Please transcribe the following records in full, exactly as given.

---

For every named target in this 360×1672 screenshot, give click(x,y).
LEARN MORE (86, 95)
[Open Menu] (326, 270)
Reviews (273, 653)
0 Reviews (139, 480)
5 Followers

---

Expected answer:
For every named target in this 360×1672 screenshot, give click(x,y).
LEARN MORE (86, 95)
[Open Menu] (326, 270)
Reviews (273, 653)
0 Reviews (139, 480)
5 Followers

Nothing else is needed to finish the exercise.